Wer im Sommer durch die Gassen von Bardolino oder Lazise schlendert, kennt das typische Bild: Cafés voller Gäste, Stimmengewirr in vielen Sprachen – allen voran Deutsch. Doch in diesem Jahr ist es anders. In den Restaurants sind freie Tische keine Seltenheit und am Abend schließen manche Läden früher als gewohnt. Grund dafür ist eine Entwicklung, die viele Hoteliers und Händler alarmiert: Immer weniger deutsche und italienische Urlauber zieht es an den Gardasee.
Gardasee: Rasanter Preisanstieg
Fabio Pasqualini, Präsident des Handelsverbands Confcommercio Bardolino, brachte die Stimmung gegenüber der Regionalzeitung Corriere del Veneto auf den Punkt: „Der Sommer verläuft längst nicht so rosig, wie man glauben möchte.“ Neben der allgemeinen Kaufkraftbelastung fallen vielerorts deutlich höhere Restaurant- und Barpreise ins Gewicht. Für Familien summiert sich ein einfacher Abend schnell zu Beträgen, die vor wenigen Jahren noch unvorstellbar waren.
Hinzu kommt ein Faktor, der nichts mit den Preisen vor Ort zu tun hat, aber für Urlauber dennoch entscheidend ist: die Anreise. Mehrere Berichte verweisen auf umfangreiche Bauarbeiten und Verkehrsengpässe am Brenner, der wichtigsten Verbindung von Bayern nach Norditalien; die Fahrtzeit verlängert sich spürbar – ein zusätzlicher Grund, den Trip an den See zu verschieben.

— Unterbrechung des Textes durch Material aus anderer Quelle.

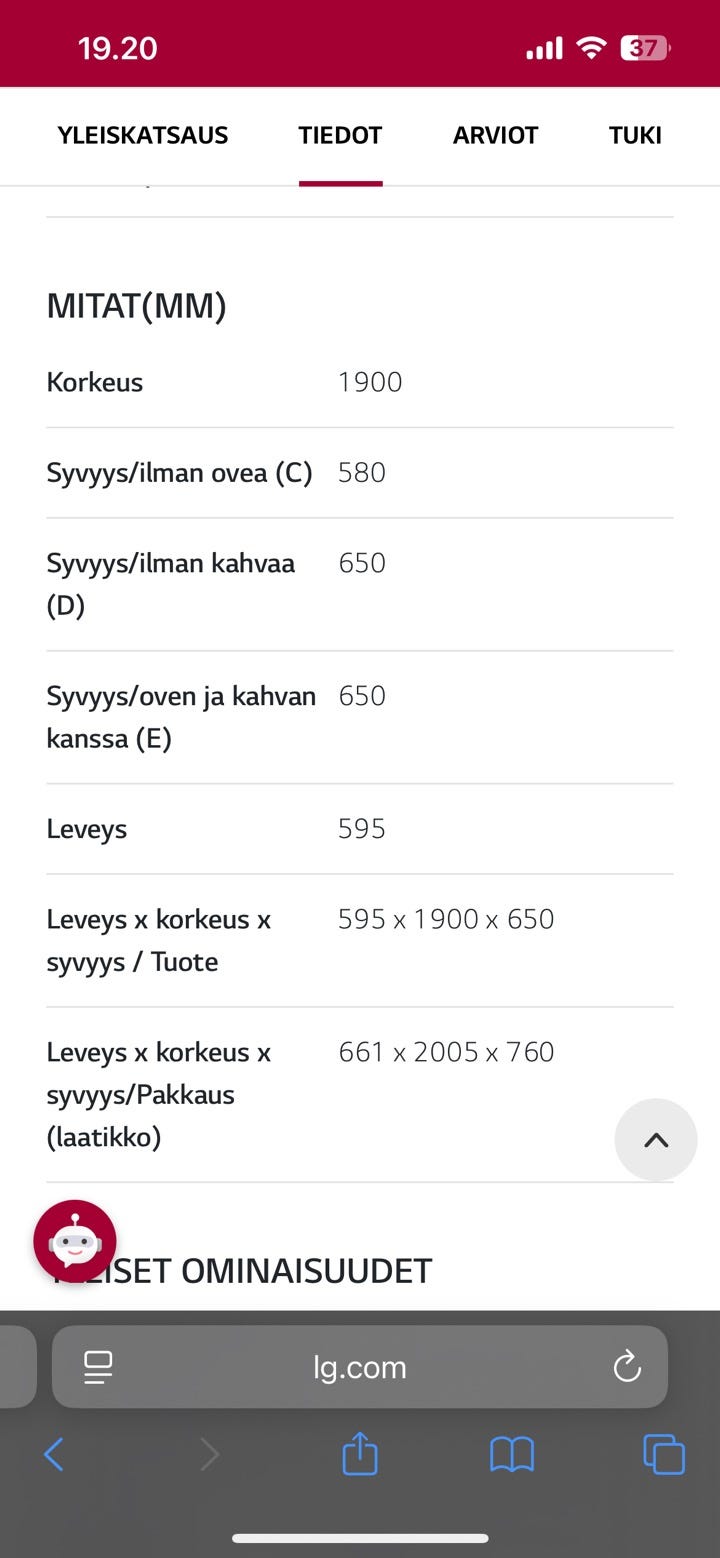Tap the Leveys row label
This screenshot has width=720, height=1558.
coord(87,829)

Neue Gäste, andere Gewohnheiten
Dennoch ist der Gardasee nicht leer – nur das Publikum hat sich verändert. Laut Regionalmedien füllen Urlauber aus Nordeuropa die entstandenen Lücken. Diese Gäste haben jedoch ein anderes Reiseverhalten: Sie übernachten bevorzugt auf Campingplätzen, kochen selbst, verbringen den Abend eher am Zeltplatz und geben in Bars, Boutiquen und Souvenirläden weniger aus. Passend dazu heißt es: „Es fehlen Italiener und Deutsche.“
Das zeigt sich vor allem nach Sonnenuntergang: Wo früher die Promenaden und Gassen bis Mitternacht voller Leben waren, wirken manche Orte heute deutlich ruhiger. Hotels beklagen freie Zimmer, während Campingplätze vielerorts gut ausgelastet sind – ein Strukturwandel, der die Kassenlage im Einzelhandel spürbar verändert.
Auch der Handel steht unter Druck
Für die lokale Wirtschaft ist das heikel. Händler und Gastronomen berichten von sinkenden Umsätzen im zweistelligen Prozentbereich und passen Öffnungszeiten oder Angebote an – etwa mit zielgruppengerechten, campingfreundlichen Optionen. Gleichwohl bleibt die Sorge, Stammgäste dauerhaft zu verlieren, wenn Preisniveau und Anreisestress nicht entschärft werden.
Gardasee: Postkartenidylle reicht nicht mehr
Der Gardasee bleibt ein traumhaftes Reiseziel – türkisblaues Wasser, pittoreske Orte und italienisches Lebensgefühl inklusive. Doch dieser Sommer zeigt, dass selbst ein Klassiker nicht unverwundbar ist. Hohe Preise, lange Anfahrten und verändertes Besucherverhalten haben eine Lücke hinterlassen. Um deutsche und italienische Gäste zurückzugewinnen, braucht es mehr als schöne Ausblicke: transparente, familienfreundliche Preisgestaltung, bessere Erreichbarkeit – und Angebote, die wieder spontan Lust auf den See machen.